| Assignment |
Copy the passage on the economic outlook word for word, from "Altig also spoke" to "couple of years.".

Altig also spoke on the need for higher wages for hourly U.S. workers who have not kept up with inflation. He said higher wages scaled to inflation could perhaps get some workers off the sidelines. He expects supply chain issues to pressure the flow and prices of goods in 2022. He said prices on 70% of goods in the CPI basket were rising at an annual rate of 3% in 2021, and CPI rates were up 5% for 50% of the goods in the basket.
The word Altig used to describe the charts on inflation was “Yuck!” Even so, Altig said FOMC action to raise rates and tighten money supply should slow demand, giving supplies a chance to catch up. He said 2022 is another transition year with plenty of wildcards to watch. His forecast is for U.S. GDP to grow between 2% and 3% with inflation to moderate between 2% and 3%. He said supply chain issues will be a double-edge story for the next couple of years.
“Once bitten, twice shy, decentralizing manufacturing efforts across the world will likely see reconfiguration of some sort. It will be more costly and perhaps drag on growth over the next couple of years as we see what forces become more dominant,” Altig said.

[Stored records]
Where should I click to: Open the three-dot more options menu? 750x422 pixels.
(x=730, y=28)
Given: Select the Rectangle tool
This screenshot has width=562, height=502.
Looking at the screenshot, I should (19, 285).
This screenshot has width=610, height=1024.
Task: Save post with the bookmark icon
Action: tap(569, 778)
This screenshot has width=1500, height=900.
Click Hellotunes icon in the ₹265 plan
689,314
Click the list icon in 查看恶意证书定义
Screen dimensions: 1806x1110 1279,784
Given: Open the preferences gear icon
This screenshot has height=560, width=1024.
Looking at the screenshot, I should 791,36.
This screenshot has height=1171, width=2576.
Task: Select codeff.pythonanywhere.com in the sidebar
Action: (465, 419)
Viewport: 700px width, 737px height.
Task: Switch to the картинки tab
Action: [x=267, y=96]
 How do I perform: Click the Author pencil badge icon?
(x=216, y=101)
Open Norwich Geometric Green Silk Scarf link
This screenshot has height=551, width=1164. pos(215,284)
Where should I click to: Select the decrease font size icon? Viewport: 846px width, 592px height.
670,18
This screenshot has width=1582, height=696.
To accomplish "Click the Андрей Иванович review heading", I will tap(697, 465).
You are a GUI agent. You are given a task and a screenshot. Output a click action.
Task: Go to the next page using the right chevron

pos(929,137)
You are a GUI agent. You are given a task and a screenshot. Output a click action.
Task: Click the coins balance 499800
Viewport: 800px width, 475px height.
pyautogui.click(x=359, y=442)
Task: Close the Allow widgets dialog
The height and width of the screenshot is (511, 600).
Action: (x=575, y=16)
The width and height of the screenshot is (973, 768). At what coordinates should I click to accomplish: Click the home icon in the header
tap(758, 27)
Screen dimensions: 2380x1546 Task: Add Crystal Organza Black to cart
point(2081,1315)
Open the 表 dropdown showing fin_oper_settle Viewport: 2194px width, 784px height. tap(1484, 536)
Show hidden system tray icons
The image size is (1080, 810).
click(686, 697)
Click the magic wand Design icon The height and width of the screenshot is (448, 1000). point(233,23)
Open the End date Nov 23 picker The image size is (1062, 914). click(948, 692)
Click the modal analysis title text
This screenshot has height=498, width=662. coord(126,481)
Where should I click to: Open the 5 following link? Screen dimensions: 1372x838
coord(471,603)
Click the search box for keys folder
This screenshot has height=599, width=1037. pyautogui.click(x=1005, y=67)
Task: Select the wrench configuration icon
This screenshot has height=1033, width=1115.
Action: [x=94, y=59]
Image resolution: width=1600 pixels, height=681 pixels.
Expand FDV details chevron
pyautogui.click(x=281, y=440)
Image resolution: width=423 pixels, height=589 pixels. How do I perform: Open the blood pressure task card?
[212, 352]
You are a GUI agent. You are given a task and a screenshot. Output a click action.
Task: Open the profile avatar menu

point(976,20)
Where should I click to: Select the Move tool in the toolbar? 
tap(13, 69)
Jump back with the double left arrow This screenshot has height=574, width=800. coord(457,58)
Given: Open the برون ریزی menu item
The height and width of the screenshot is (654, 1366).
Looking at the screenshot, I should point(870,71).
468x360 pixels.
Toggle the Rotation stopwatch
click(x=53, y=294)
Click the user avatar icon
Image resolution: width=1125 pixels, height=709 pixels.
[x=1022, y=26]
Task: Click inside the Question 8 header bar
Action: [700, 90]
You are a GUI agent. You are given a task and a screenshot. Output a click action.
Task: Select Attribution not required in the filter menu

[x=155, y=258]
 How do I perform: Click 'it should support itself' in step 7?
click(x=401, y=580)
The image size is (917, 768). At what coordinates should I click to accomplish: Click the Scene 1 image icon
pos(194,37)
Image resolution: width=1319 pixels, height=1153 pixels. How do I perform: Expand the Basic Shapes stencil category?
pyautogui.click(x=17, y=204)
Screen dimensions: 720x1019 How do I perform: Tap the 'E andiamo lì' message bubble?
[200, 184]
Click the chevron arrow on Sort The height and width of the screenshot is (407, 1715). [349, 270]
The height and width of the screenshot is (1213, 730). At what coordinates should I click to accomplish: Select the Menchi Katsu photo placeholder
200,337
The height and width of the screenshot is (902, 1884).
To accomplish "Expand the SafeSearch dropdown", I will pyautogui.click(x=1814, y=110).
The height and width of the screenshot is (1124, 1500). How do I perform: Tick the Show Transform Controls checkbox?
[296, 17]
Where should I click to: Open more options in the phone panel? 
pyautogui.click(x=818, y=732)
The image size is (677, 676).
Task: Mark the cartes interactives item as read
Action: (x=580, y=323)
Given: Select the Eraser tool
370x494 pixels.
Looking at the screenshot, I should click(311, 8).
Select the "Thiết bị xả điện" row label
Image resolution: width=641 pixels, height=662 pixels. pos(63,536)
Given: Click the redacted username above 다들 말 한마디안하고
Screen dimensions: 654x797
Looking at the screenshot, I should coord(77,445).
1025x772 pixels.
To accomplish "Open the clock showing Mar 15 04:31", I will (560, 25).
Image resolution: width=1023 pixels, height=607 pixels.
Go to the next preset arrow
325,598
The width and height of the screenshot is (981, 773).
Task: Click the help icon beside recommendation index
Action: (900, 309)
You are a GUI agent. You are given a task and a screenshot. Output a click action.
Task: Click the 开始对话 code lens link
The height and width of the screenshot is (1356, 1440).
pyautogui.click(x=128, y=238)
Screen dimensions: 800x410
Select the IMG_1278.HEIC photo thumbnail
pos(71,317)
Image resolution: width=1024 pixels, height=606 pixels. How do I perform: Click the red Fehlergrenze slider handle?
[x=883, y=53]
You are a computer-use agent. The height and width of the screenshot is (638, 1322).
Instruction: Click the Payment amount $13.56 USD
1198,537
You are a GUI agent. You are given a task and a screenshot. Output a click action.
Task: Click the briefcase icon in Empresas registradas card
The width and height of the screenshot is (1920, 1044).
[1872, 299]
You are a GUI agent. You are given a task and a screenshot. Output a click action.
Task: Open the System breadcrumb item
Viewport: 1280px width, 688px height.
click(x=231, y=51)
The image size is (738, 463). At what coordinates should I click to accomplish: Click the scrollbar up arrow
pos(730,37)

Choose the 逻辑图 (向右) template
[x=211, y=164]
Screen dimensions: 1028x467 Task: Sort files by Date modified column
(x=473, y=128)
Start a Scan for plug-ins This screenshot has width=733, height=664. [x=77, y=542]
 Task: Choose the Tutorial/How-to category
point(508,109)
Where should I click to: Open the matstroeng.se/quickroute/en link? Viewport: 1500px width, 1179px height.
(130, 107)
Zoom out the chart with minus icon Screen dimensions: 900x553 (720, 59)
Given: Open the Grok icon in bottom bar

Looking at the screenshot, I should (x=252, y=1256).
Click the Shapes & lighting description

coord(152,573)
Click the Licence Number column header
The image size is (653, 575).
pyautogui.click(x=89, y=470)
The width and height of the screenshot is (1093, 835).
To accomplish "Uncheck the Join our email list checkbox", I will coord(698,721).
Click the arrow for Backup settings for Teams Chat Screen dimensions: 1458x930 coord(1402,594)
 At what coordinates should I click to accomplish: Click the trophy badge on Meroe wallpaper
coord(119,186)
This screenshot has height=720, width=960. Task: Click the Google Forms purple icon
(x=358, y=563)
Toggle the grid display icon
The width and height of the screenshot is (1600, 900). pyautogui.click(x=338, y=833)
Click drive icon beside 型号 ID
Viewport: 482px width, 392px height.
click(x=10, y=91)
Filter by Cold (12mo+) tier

| Reply |
Altig also spoke on the need for higher wages for hourly U.S. workers who have not kept up with inflation. He said higher wages scaled to inflation could perhaps get some workers off the sidelines. He expects supply chain issues to pressure the flow and prices of goods in 2022. He said prices on 70% of goods in the CPI basket were rising at an annual rate of 3% in 2021, and CPI rates were up 5% for 50% of the goods in the basket.
The word Altig used to describe the charts on inflation was “Yuck!” Even so, Altig said FOMC action to raise rates and tighten money supply should slow demand, giving supplies a chance to catch up. He said 2022 is another transition year with plenty of wildcards to watch. His forecast is for U.S. GDP to grow between 2% and 3% with inflation to moderate between 2% and 3%. He said supply chain issues will be a double-edge story for the next couple of years.